YES!是無限威力獸，其實我昨天在看圖鑑選到他的時候就想起來了，但是一直懶的來編輯修改(喂

他很強唷///ˇˇ還沒輸過XDD

可惜的是那台機子後來被偷了Orz我的無限威力獸阿...(哭?

----------


## 懶龍艾斯比那

唔，好久遠的回憶阿Q口Q
怪獸對打機，連名字都好懷念
記得以前曾經下課時都會興沖沖的找別人玩
兩台靠在一起，然後瘋狂的連打
不過好像戰鬥過頭就會陣亡嚕

有點像當初風行的電子寵物一樣
有多加了可以對打的功能
感覺受到很多人喜愛

新版龍族怪獸機的龍
我還滿喜歡的=w=(心
幼期長的討喜，長大也很有型呢

----------


## 闇月之風

看到對打機也讓我想起非常久遠的回憶了(?
那時候我只有小2...還是小3....?...忘了...
以前在班上也差不多是人手一台
下課的時候就一堆人在玩對打機...(當然也包括我)

我最多好像只有3台....(但全都不知道放到哪去了orz)
我拿到的第一台就是初代的對打機...
其餘全忘光(踹飛

----------


## 步

我最喜歡亞古獸了(曾經出了本自創漫畫...算是最大本的


而且身上的裝改變了!!好期待!!

但早已經沒有*小時後*的熱血了W

----------


## Cosmo

怪獸對打機耶XD
好懷念啊...

» **提供資料**
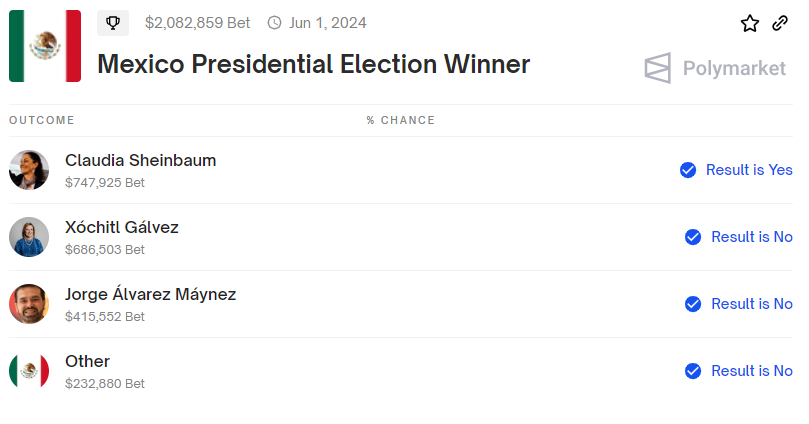Click Jorge Álvarez Máynez's avatar photo
This screenshot has width=809, height=424.
[x=29, y=304]
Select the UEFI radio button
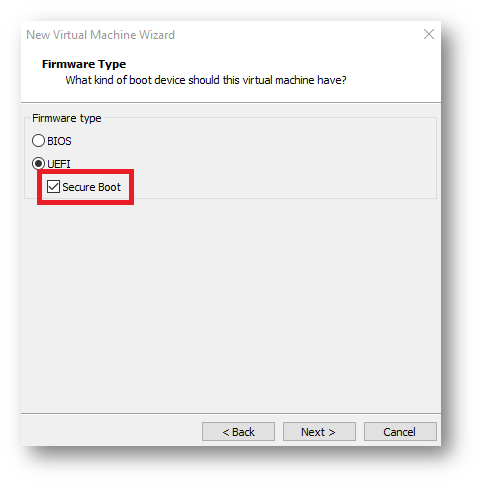The image size is (483, 488). click(x=38, y=164)
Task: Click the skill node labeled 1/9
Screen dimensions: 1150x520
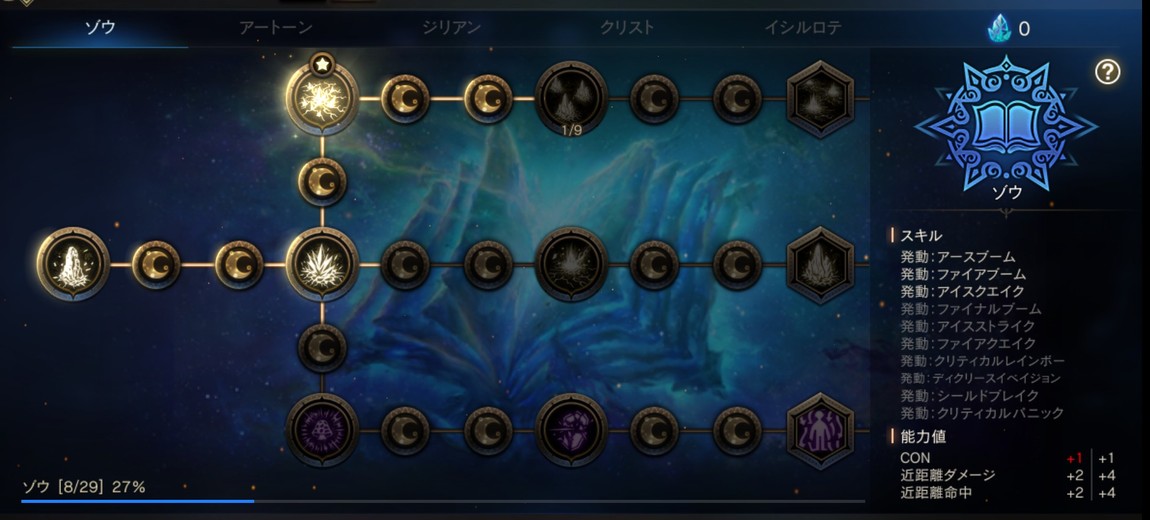Action: (571, 99)
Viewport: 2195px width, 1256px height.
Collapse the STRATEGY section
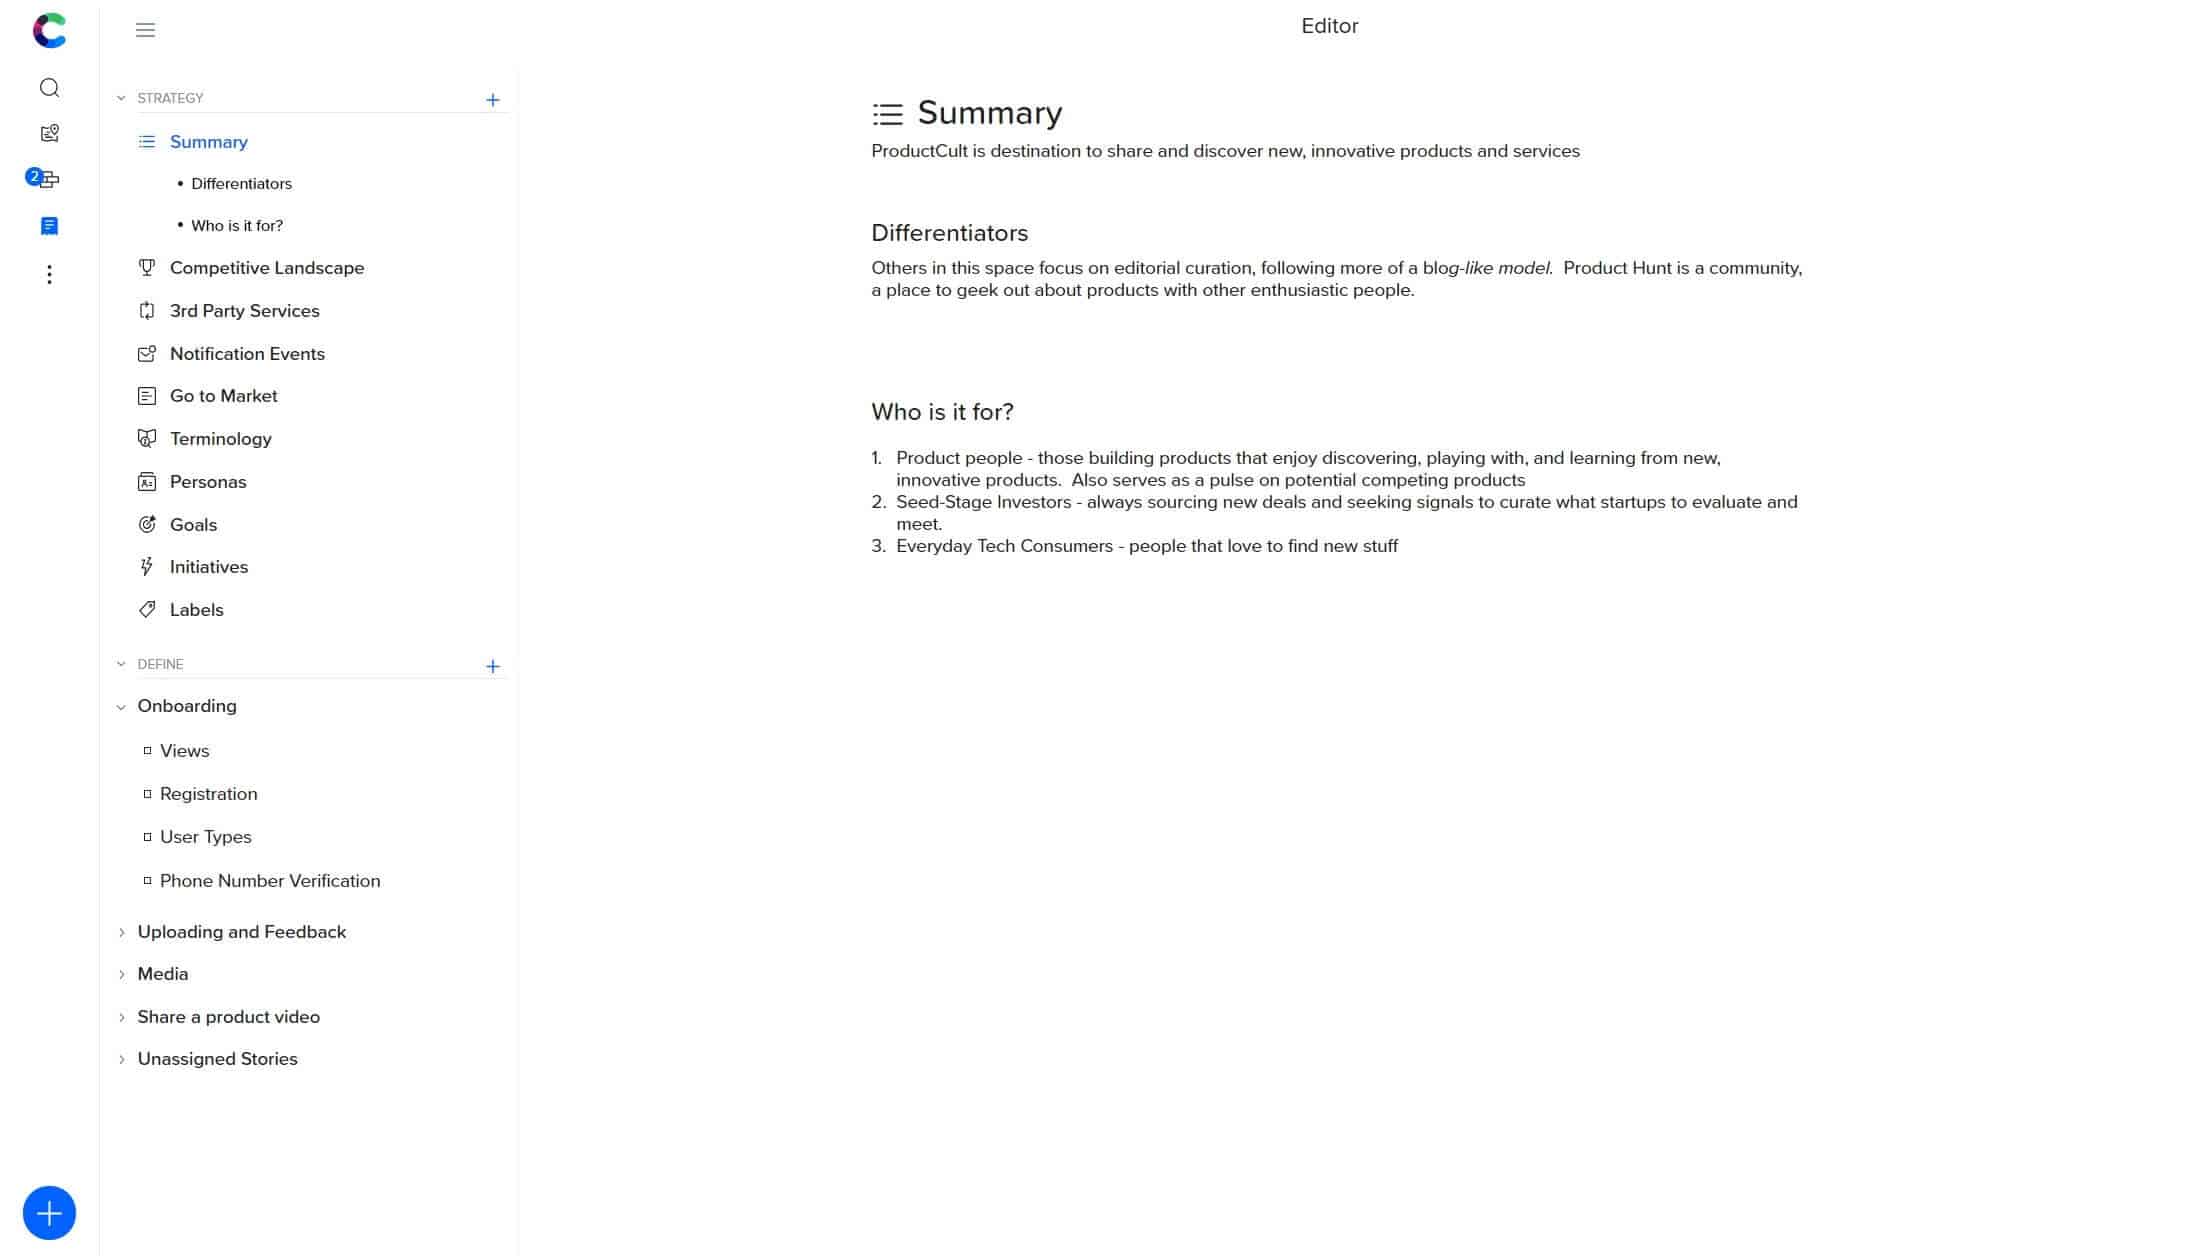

» **任務說明**
接續上面那篇回憶怪獸對打機的討論串，從最後一句之後往下寫。

» **輸出結果**
台灣不知道會部會發售呢= V ="

某亞想到以前養了很久的亞古獸居然被人偷了QQ


(新版龍...都好可愛啊(心))

----------


## Melody

之前在官網上看到這一款就一直很想買一台來玩

只不過後來想想也不太可能有人可以對戰就作罷....
(高中時曾經還有跟同學一起回味帶到學校玩,但我想大學應該就比較不可能了吧XDll)

----------


## Argraox_Rena

真令本龍驚訝~~@@"
不知不覺怪獸對打機已經10周年了.
只記得以前在小學曾經風迷過,沒跟上流行XDD
原來我的童年一片空白> <"

不過到現在怎麼還是黑白螢幕........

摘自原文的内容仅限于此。